Listen, I’m good at making up stories. Sure, you’re going to have to take my word for that because a lot of them happen only in my head or in the thirty or so notebooks and hundred or so Word documents littering every form of electronic media storage device invented in the past 25 years. Turns out that I’m particularly good at creating stories around why something – a decision, a choice, a task, a movement – is going to be difficult. Like, crazy hard. Like, the most unreasonable circumstances that have ever plagued a human life. What’s better? I convince myself over and over that those stories are TRUE!

Yeah, I’m an epic teller of tales, especially to myself.

So there we were in the wine fields, as I may now always call them, taking pictures and delighting in my family being together. We had plenty of time and no real agenda for the rest of the day: we had discovered several new-to-us places, we had already eaten our fill of really good food, we had found restrooms and a gas station when we badly needed both, and there had even been a larger than normal quota of wildlife interactions (wildlife interactions are a non-negotiable on our family wanderings). The day had had its share of sibling squabbles and parental grousing, missed turns and renegotiating of original plans, yet it had still turned into something more lovely than the sum of its parts. And I knew. I knew that I could decide. I could decide to make the upcoming week hard or I could decide to make it easy. I was in that blessed in-between ground where I could shape my reality with as fine a brush as I cared to paint it with, going either direction as I desired.

In that moment, I understood that it was a matter of energy management.

I grew up suckling at the breast of TIME management theories, adoring them as only a baby can: incapable of seeing their flaws, even from so close up. Sooner or later, the good lord willing and the crick don’t rise, that baby grows up and sees the flaws… And still loves the thing that nurtured her to that point. Sometimes that cycle takes a full 360-degree rotation to comprehend. But I think I can see the trailing/leading edge. I think I can see another ending/starting point ahead. One where I’ve decided that it doesn’t have to be hard. The cooking of good food for my family and myself. The choosing to sleep in ways that support my body and mind's needs. The moving of my body in ways that give me joy and strength. The writing of words that would otherwise have life only in my brain or unshared inky pages. The being in the world in ways that I have told people I want to be… But never quite am.

I am writing a memoir.

Or maybe it's a self-help book. I'm not 100% sure. I feel like I should be sure but every time I try to press it into either box, the thing itself resists and I resist with it, barking my dissention to whoever happens to be listening. But even through the resistance, the thing is insistent that it come fully to life. The gestation has been years already, the phases each having their own titles like the parts of a pregnancy or childhood. It wants the month of July (and maybe August) to take a leap forward, as it has during other July/August tandems. So, to the best of my ability to focus on a single thing (if you know me, you're laughing at me doing just one thing for two whole months), I'm going to follow its lead and allow it July and August. I want to know where it wants to go – I want to see it grow into its potential. I want it to mature so that I can offer it to the world, in service of and to the world.

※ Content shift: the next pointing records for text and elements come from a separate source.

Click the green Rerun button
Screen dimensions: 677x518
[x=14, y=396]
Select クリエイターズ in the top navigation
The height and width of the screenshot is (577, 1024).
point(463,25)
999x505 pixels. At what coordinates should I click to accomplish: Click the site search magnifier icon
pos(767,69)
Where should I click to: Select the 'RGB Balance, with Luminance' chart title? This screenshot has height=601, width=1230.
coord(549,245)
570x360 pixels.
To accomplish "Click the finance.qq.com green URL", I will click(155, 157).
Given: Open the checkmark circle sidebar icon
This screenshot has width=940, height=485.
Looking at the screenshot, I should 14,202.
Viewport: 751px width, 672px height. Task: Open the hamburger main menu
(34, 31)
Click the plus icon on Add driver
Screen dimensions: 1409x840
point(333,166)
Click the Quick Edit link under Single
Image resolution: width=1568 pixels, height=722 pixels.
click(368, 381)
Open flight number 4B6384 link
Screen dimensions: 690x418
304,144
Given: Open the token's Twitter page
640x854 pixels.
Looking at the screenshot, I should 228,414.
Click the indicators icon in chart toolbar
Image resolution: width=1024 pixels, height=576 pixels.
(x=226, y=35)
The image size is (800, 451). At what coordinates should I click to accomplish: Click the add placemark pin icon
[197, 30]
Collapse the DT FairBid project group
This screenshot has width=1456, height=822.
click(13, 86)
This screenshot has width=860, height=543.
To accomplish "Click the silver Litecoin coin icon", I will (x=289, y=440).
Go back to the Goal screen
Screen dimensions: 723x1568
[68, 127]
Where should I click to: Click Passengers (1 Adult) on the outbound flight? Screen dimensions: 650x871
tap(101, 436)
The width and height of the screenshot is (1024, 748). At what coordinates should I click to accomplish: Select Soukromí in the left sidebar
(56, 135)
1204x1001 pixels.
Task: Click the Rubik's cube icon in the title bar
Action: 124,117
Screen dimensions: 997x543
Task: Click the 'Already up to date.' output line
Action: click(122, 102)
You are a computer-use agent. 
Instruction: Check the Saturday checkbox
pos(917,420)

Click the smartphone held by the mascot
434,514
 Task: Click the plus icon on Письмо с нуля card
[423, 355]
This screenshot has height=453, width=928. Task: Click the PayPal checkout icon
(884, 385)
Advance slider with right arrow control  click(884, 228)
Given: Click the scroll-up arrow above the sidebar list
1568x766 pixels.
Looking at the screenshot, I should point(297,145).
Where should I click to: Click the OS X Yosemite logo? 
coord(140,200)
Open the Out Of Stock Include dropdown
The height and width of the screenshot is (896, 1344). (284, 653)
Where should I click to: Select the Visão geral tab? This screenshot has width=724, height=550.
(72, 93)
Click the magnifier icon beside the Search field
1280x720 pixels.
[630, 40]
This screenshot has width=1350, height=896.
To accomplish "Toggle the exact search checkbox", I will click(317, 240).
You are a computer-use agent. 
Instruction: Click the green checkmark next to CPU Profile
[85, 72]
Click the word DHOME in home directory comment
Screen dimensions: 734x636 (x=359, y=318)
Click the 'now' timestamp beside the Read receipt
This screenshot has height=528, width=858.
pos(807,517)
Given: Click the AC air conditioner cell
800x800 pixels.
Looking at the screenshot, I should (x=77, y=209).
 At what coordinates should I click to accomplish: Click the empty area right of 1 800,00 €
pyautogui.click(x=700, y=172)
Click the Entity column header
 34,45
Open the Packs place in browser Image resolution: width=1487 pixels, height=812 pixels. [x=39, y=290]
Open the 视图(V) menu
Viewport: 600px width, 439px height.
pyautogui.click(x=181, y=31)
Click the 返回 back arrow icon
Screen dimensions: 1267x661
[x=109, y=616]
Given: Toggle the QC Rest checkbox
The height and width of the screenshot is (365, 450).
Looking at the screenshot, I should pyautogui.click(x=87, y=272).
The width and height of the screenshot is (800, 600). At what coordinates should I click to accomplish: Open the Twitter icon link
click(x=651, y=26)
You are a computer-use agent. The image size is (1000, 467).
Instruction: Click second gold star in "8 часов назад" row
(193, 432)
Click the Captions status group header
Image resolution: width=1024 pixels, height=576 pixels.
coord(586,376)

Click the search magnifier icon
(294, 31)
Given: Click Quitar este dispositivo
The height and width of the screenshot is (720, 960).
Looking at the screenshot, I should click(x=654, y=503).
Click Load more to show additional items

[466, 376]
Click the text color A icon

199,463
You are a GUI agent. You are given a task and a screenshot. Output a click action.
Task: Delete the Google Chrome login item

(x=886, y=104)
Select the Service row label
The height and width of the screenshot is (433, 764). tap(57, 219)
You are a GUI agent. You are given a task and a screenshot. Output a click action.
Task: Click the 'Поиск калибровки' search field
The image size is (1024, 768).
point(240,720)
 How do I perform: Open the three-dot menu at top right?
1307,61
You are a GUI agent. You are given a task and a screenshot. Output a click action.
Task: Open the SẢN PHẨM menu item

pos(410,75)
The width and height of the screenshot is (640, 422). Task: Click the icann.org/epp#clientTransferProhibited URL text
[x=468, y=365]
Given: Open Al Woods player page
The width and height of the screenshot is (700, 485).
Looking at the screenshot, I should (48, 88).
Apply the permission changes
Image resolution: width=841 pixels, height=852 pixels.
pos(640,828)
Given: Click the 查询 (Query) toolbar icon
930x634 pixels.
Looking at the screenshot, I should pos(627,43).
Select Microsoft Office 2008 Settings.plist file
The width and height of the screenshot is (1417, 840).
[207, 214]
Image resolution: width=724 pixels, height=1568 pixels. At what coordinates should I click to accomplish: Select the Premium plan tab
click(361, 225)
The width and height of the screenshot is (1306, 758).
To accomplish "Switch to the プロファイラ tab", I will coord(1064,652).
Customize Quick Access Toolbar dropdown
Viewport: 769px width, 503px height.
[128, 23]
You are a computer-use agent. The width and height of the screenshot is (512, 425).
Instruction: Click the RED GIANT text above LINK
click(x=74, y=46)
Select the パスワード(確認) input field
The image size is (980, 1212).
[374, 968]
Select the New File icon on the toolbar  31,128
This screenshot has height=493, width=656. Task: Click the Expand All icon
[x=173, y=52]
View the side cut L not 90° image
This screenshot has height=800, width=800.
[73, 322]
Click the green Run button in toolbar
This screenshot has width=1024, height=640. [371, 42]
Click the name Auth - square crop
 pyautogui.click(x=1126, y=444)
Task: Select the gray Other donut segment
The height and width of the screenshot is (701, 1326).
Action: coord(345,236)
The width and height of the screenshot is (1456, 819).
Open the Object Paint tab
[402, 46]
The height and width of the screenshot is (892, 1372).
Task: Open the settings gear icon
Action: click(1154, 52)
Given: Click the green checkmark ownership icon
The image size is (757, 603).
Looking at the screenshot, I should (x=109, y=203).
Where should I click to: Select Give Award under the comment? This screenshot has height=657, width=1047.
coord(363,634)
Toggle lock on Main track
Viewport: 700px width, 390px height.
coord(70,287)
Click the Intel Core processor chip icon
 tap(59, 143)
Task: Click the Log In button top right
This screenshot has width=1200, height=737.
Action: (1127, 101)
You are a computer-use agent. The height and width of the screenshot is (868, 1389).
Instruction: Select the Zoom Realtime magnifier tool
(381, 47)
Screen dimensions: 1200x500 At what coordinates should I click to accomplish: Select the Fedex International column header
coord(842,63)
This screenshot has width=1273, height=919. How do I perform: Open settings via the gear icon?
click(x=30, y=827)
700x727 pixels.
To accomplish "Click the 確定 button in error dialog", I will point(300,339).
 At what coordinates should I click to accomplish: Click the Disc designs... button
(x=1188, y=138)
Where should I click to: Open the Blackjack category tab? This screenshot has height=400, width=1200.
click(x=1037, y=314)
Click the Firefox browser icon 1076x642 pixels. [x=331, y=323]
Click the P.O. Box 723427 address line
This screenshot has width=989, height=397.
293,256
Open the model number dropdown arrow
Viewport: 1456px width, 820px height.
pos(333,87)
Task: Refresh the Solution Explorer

That feels almost too lofty to claim but screw it – if not now, when?

Energy management it is, then, to get me and the thing where we want to be. Knowing that I can devote gobs of time to the writing (though maybe more needs to be devoted to the editing) while still having enough for the sleeping, eating, moving and living. But some of the other things? They will need to go on happy hiatus. The thing and I will stand on the porch together, waving and calling blessings to them as they leave on holiday and leave us to our beautiful, painful, meaningful work. As I have already so many times before, I am giving myself permission to re-enter the work and see what she has to teach me this time around.